## DIRECTIONS
In the listing below, start your output at the line with "Jobs (462, 2214)" and end it after the line with "О компании (77, 1533)", copying every line exactly.

## DATA
####################
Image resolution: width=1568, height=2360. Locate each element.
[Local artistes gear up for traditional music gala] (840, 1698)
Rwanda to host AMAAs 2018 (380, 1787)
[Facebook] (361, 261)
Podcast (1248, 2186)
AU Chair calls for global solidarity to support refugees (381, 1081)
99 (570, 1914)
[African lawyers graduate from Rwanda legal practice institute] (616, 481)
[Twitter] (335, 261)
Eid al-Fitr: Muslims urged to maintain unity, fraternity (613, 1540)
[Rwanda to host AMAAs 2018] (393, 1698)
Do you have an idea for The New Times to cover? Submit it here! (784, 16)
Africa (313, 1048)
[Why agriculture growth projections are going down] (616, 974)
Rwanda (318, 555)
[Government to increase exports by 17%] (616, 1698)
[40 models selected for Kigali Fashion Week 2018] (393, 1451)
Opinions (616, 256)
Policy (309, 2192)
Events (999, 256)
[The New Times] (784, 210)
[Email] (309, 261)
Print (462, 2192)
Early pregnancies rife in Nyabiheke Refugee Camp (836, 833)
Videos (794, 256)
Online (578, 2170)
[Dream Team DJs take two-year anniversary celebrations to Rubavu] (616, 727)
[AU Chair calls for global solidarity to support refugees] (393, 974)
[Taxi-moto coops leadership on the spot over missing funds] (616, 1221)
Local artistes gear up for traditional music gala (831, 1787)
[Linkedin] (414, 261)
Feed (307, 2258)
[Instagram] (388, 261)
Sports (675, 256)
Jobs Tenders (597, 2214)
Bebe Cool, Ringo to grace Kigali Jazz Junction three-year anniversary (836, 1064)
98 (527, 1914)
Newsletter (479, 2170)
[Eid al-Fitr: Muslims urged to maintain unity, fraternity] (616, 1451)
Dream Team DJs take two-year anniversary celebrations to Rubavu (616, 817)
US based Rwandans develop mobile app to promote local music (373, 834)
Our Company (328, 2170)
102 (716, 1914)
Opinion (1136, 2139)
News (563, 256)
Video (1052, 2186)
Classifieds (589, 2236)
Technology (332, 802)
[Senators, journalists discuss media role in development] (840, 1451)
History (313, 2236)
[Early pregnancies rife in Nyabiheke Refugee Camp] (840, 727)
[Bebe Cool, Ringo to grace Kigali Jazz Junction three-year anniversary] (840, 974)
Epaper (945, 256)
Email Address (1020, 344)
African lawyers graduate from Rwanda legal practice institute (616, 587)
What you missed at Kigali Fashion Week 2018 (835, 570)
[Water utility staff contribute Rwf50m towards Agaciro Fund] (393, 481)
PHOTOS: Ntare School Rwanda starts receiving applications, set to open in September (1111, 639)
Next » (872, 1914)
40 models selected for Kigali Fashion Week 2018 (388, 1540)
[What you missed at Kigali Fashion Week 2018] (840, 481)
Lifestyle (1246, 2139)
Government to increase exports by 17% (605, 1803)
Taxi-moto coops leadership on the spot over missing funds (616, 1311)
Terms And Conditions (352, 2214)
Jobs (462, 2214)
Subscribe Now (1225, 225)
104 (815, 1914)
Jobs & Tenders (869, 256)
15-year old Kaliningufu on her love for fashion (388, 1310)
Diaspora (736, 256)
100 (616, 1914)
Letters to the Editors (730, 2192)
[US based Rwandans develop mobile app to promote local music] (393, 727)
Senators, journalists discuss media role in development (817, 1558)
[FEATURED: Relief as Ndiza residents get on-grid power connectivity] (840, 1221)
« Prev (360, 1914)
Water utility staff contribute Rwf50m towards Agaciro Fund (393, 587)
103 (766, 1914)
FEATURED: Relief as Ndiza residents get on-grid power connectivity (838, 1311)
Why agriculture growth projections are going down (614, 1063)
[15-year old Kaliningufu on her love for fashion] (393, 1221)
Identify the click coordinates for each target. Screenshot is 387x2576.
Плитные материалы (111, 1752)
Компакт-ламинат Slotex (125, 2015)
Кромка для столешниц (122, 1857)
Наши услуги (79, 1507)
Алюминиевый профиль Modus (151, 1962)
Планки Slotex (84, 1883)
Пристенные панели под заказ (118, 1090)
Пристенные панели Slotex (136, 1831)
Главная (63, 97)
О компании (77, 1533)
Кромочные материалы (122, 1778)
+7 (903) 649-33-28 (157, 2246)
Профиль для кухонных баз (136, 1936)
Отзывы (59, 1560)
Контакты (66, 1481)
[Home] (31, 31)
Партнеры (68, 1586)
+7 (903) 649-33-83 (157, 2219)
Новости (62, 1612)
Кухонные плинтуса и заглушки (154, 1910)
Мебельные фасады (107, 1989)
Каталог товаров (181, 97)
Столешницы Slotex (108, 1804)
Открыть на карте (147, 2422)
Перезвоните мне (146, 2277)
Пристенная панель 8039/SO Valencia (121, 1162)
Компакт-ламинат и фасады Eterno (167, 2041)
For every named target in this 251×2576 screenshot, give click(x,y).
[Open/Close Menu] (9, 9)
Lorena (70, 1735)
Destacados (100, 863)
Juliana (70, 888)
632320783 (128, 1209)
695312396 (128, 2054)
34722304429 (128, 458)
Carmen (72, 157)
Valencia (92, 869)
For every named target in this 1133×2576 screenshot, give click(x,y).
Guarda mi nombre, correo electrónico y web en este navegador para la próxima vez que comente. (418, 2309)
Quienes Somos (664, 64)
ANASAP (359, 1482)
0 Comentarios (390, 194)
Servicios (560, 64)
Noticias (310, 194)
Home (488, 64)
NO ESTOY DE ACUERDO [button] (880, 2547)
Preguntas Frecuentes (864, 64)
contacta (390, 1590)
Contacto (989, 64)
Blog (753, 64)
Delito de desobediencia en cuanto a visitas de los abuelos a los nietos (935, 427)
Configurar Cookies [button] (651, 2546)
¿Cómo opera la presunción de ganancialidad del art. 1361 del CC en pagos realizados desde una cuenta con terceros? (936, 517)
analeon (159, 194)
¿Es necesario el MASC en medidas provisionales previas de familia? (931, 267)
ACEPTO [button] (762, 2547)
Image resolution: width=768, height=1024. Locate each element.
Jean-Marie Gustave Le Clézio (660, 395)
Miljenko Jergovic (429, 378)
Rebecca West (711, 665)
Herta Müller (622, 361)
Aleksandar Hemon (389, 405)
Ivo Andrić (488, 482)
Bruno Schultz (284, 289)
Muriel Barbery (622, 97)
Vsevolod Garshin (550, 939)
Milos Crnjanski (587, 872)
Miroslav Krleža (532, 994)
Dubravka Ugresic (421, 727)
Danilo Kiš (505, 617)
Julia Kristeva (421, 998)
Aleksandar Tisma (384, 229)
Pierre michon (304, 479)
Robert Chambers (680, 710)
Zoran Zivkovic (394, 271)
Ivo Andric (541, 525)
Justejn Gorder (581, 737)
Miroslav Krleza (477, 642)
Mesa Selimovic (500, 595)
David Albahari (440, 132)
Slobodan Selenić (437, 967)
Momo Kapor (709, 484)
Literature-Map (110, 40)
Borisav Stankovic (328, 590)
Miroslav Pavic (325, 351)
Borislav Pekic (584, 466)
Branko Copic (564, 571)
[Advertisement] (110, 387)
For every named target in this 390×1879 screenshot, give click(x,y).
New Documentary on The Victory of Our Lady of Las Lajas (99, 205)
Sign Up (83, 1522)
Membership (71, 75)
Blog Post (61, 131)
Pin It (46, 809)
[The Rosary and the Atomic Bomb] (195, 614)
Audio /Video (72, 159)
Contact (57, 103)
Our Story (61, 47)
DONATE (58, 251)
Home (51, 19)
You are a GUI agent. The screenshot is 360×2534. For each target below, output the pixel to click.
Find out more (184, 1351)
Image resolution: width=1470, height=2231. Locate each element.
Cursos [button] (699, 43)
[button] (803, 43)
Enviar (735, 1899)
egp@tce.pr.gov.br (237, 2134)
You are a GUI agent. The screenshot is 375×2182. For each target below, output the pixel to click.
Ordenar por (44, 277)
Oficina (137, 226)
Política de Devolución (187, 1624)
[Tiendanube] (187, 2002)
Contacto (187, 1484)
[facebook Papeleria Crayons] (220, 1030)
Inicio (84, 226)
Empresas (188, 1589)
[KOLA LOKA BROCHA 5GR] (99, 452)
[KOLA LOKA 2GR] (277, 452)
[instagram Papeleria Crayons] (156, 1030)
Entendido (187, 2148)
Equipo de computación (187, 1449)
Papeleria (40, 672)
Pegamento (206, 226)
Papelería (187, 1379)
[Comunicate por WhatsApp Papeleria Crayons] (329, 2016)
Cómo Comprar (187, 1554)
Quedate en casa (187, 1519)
####################
## RESPONSE
Jobs (462, 2214)
Subscribe Now (1225, 225)
104 (815, 1914)
Jobs & Tenders (869, 256)
15-year old Kaliningufu on her love for fashion (388, 1310)
Diaspora (736, 256)
100 (616, 1914)
Letters to the Editors (730, 2192)
[US based Rwandans develop mobile app to promote local music] (393, 727)
Senators, journalists discuss media role in development (817, 1558)
[FEATURED: Relief as Ndiza residents get on-grid power connectivity] (840, 1221)
« Prev (360, 1914)
Water utility staff contribute Rwf50m towards Agaciro Fund (393, 587)
103 (766, 1914)
FEATURED: Relief as Ndiza residents get on-grid power connectivity (838, 1311)
Why agriculture growth projections are going down (614, 1063)
[15-year old Kaliningufu on her love for fashion] (393, 1221)
Identify the click coordinates for each target. Screenshot is 387x2576.
Плитные материалы (111, 1752)
Компакт-ламинат Slotex (125, 2015)
Кромка для столешниц (122, 1857)
Наши услуги (79, 1507)
Алюминиевый профиль Modus (151, 1962)
Планки Slotex (84, 1883)
Пристенные панели под заказ (118, 1090)
Пристенные панели Slotex (136, 1831)
Главная (63, 97)
О компании (77, 1533)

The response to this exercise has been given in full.